Every time the Olympics roll around, the topic of whether obstacle course racing (OCR) should be an Olympic sport is revisited. Most recently Spartan opined on how it should be the Olympic sport (seeming to forget that they are just one piece of the overall sport of OCR). Olympic viewership is down, the Olympic governing board is corrupt and misogynistic, and hosting cities don't benefit financially from hosting. Perhaps the question we should be asking is does OCR want to be part of the Olympics (and if yes, why)?
NBC Rules the Olympic Programming Roost
In the United States, all sports were shown on NBC and their affiliates such as CNBC, USA, Olympic Channel, NBCSN and Peacock. Prior to the Olympics starting, NBCUniversal said it planned to show 7,000 hours of Olympic programming. That's a lot of TV, but let's be realistic here--if you really want the coverage, your sport needs to be shown during primetime. The sports shown on NBC during primetime tend to be the ones we see every year: women's gymnastics, swimming, beach volleyball, track and field, basketball, and soccer.

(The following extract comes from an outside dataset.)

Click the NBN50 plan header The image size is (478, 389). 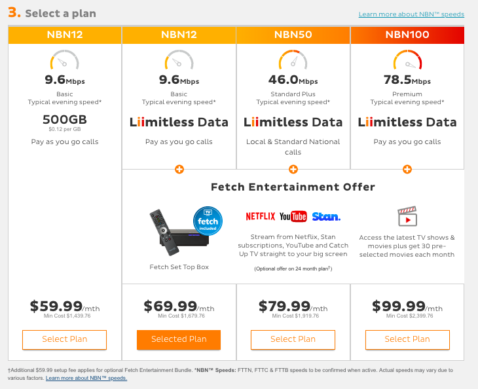coord(293,35)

Is There a Business Case for OCR to be an Olympic Sport?
When I think about this question, my mind goes to whether there's a business case to be made, because isn't it ultimately about the money? The questions that come to mind for me as things such as:
What are the benefits to the sports that participate in the Olympics? Do they see increased participation? More sponsorship opportunities? More profitable (or an increase in) TV contracts?
Is there a perception that Olympic sports have more credibility? How does that influence participation and growth?
How does participating in the Olympics help the individual athletes for non-mainstream sports?
What would companies such as Spartan expect to happen in their sport as a result of participating in the Olympics and is there data to support these expectations?
What if your sport doesn't get any (or minimal) air time at all during the broadcasts? Then what?
My attempts to get answers for these questions for current Olympic sports didn't provide any insight. Don't get me wrong--I think it would be an amazing experience as an athlete just to go to the Games. But the sport itself needs to quantify what's in it for them if they become an Olympic sport. Because if there aren't any tangible benefits, then it seems like a waste of money.
What do you think? Should the money be ignored? Is this win-win no matter what?